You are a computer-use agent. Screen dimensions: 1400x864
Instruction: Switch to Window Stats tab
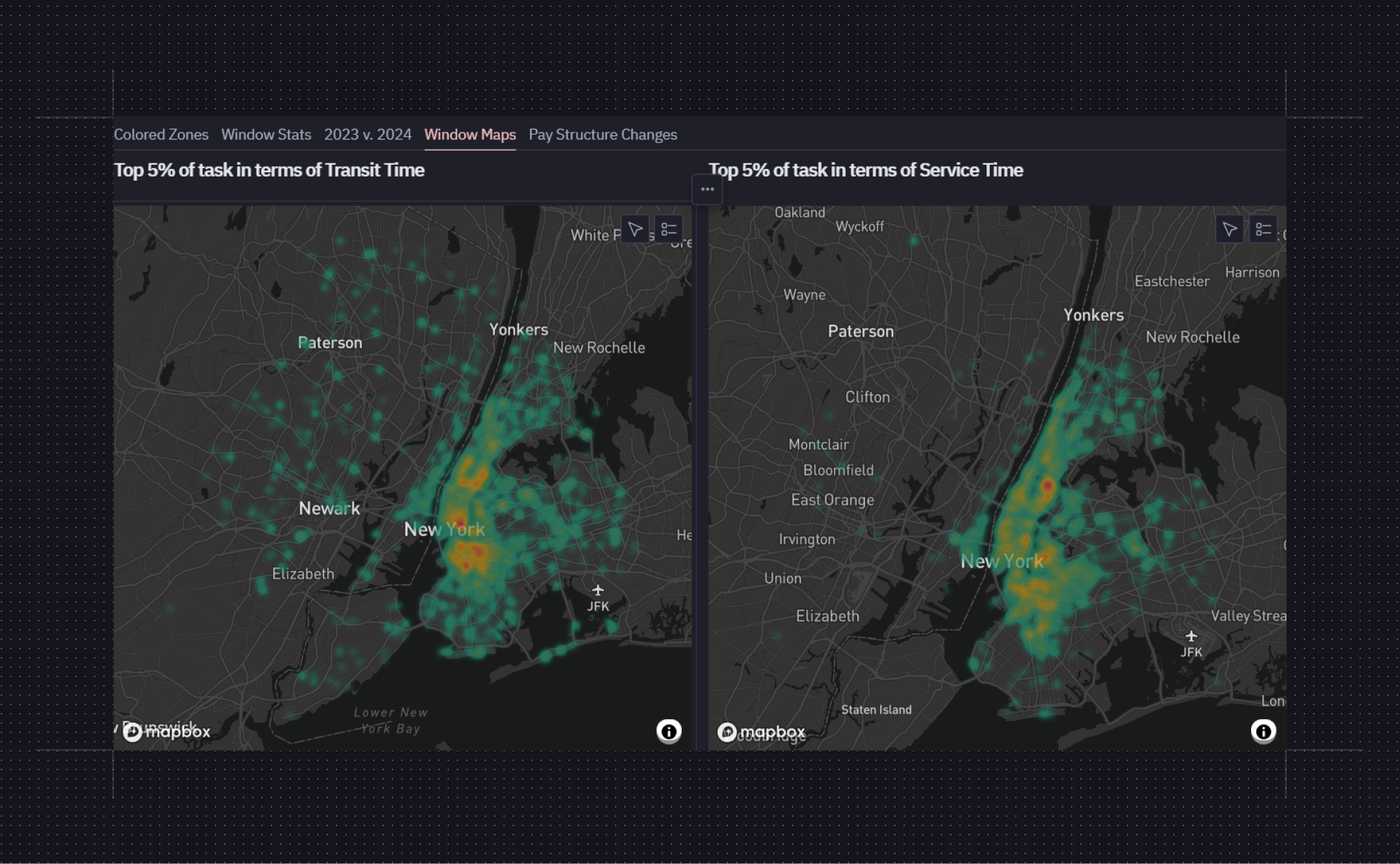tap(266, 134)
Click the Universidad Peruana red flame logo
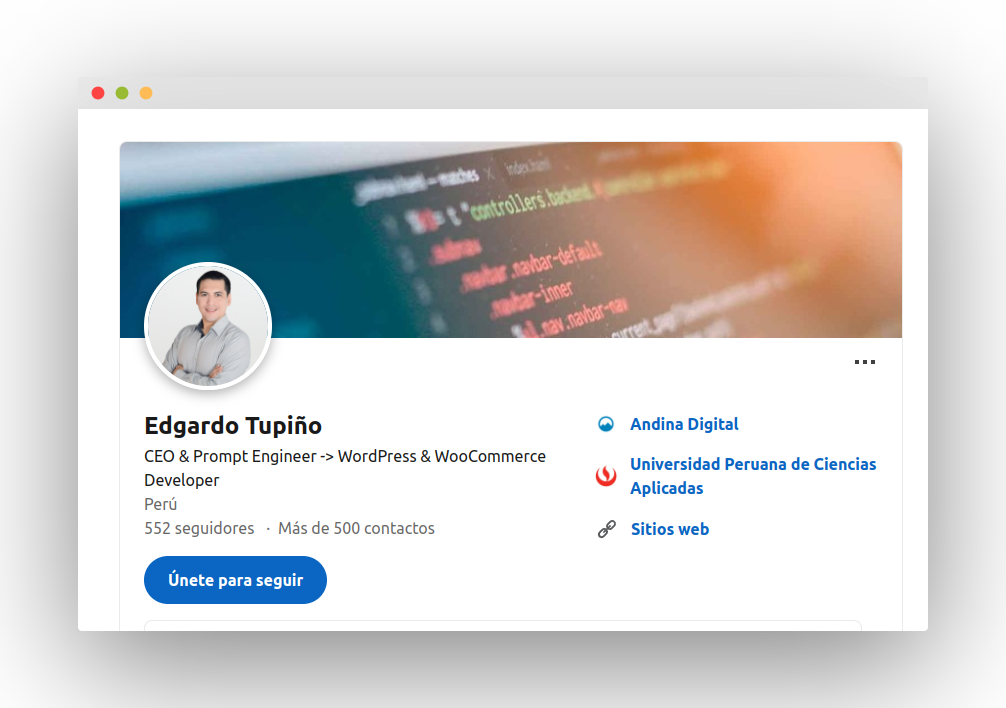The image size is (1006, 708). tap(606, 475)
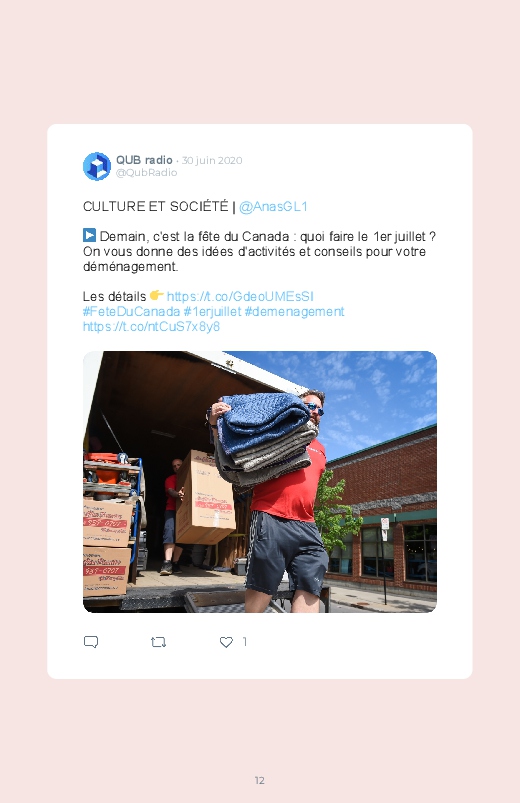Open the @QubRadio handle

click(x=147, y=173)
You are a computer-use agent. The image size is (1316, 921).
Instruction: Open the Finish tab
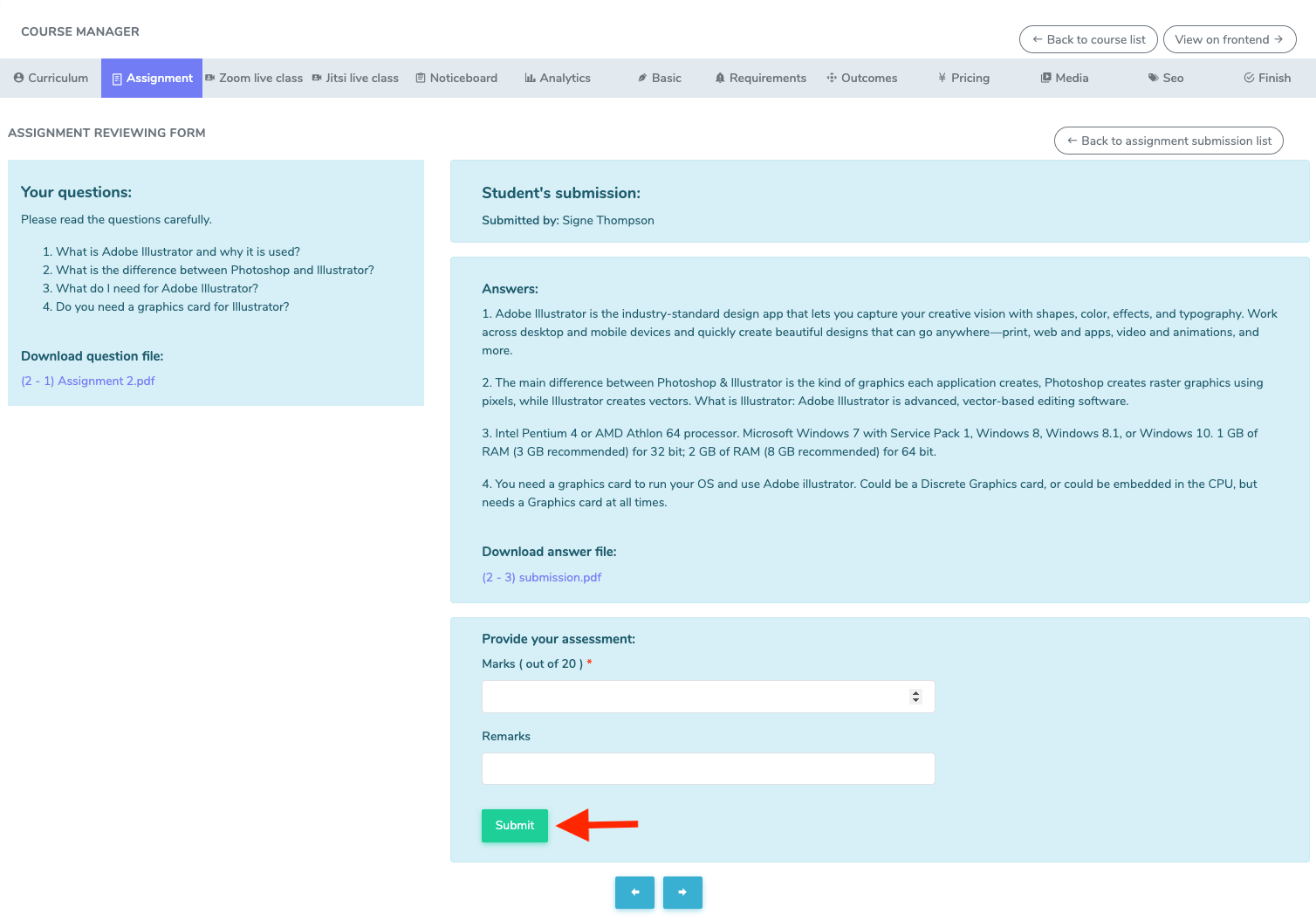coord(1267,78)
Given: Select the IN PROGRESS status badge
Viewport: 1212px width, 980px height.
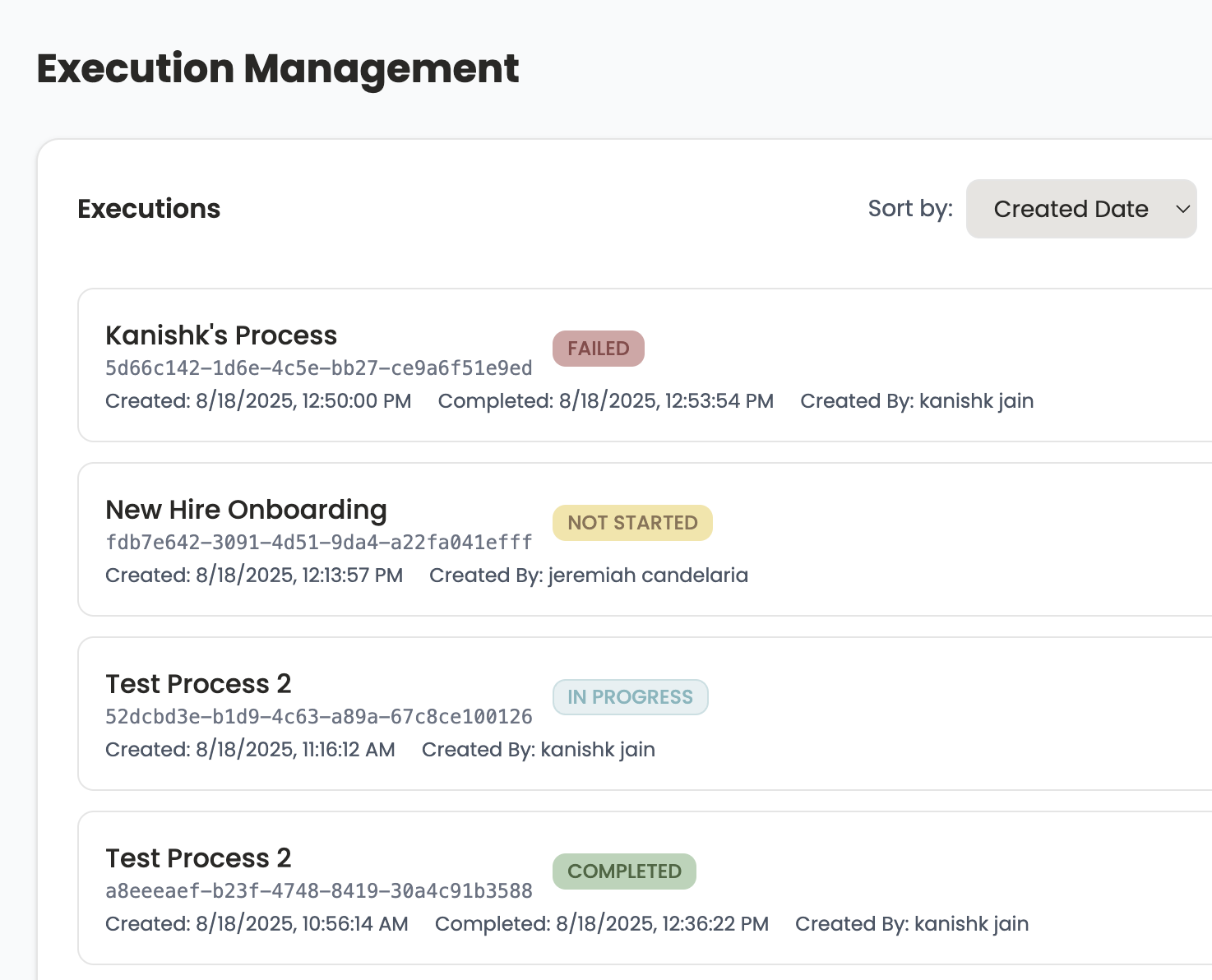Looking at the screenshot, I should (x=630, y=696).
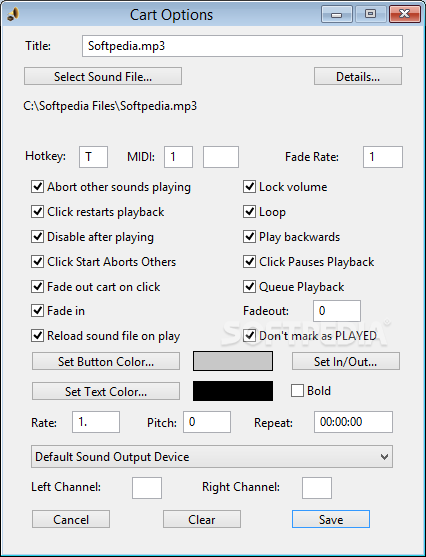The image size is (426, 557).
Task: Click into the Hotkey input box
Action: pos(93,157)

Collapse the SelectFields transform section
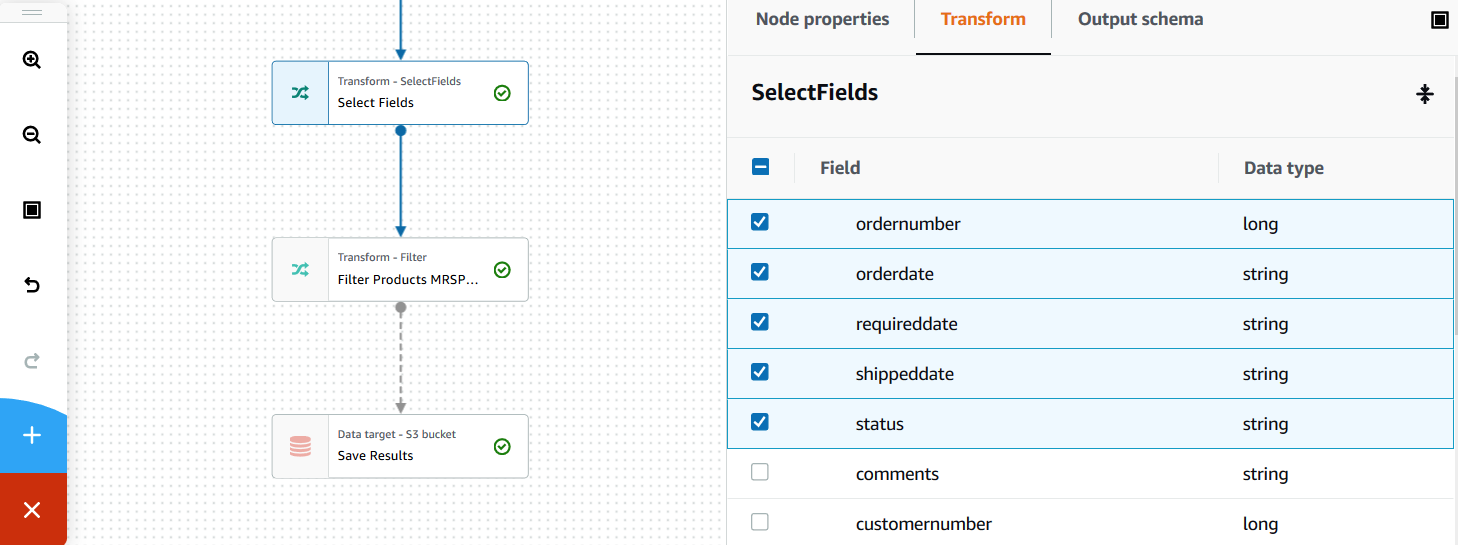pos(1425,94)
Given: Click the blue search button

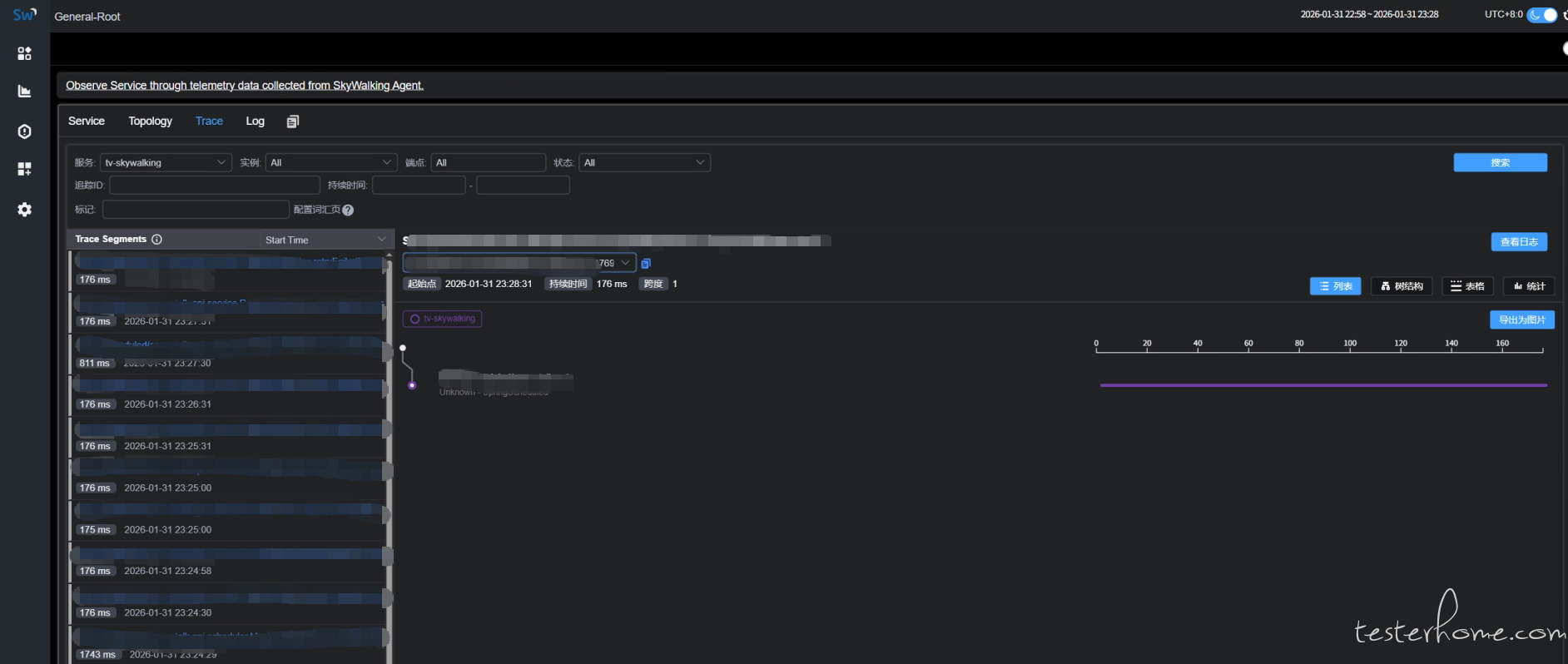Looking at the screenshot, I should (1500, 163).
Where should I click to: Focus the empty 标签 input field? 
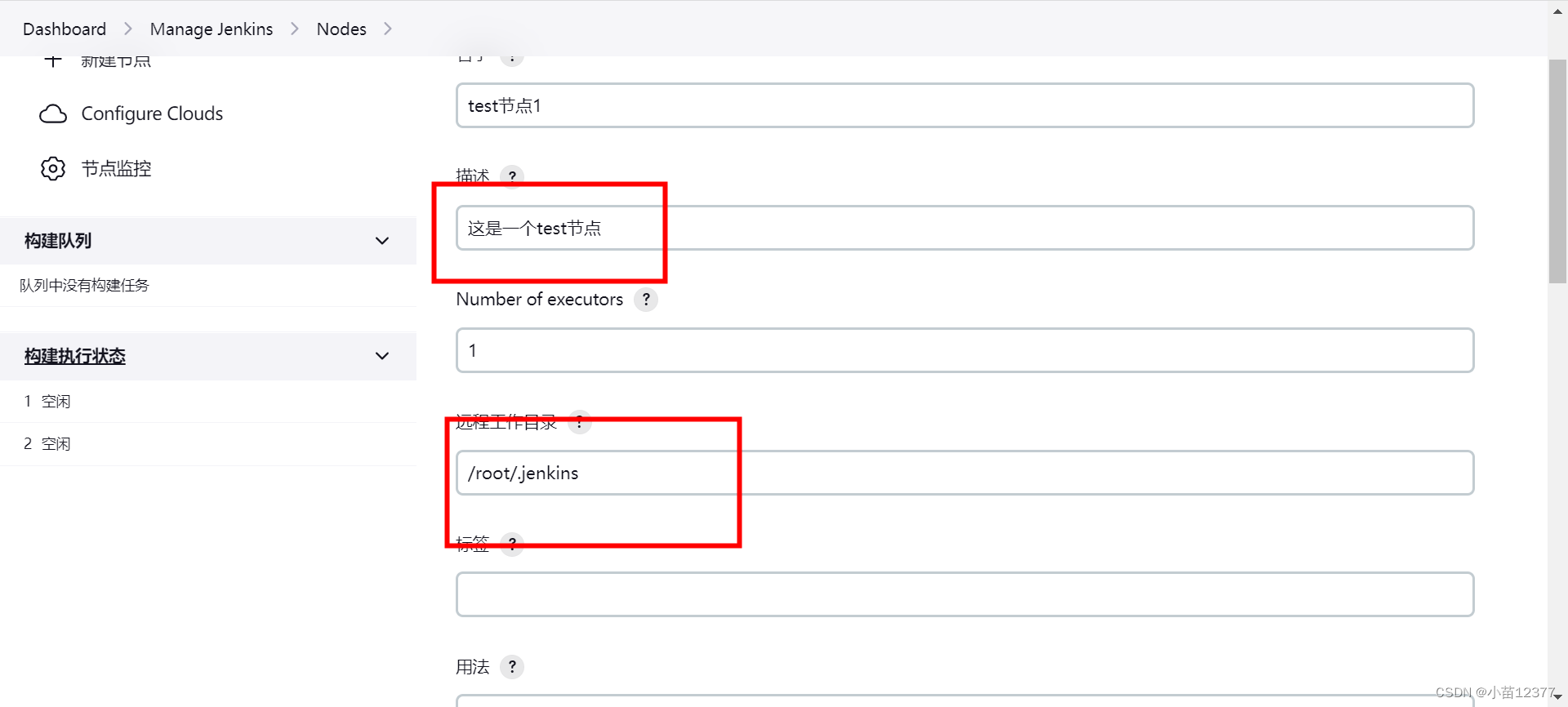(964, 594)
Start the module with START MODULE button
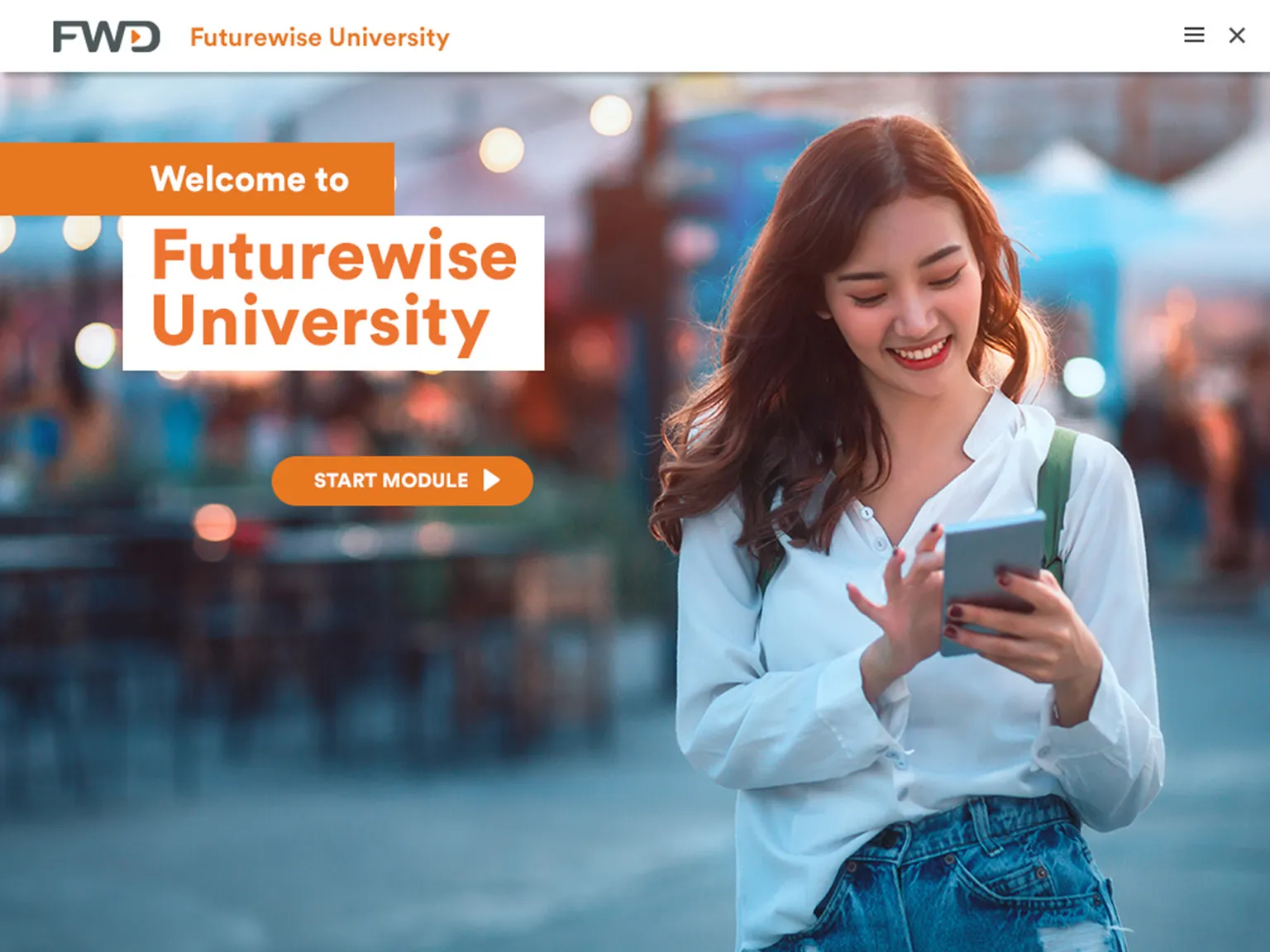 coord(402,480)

◆ WHAT THE TASK ASKS
I'd like the number of lines in the listing above that contain the string "agent", and only the number.

◆ RESULT FOR THIS TASK
2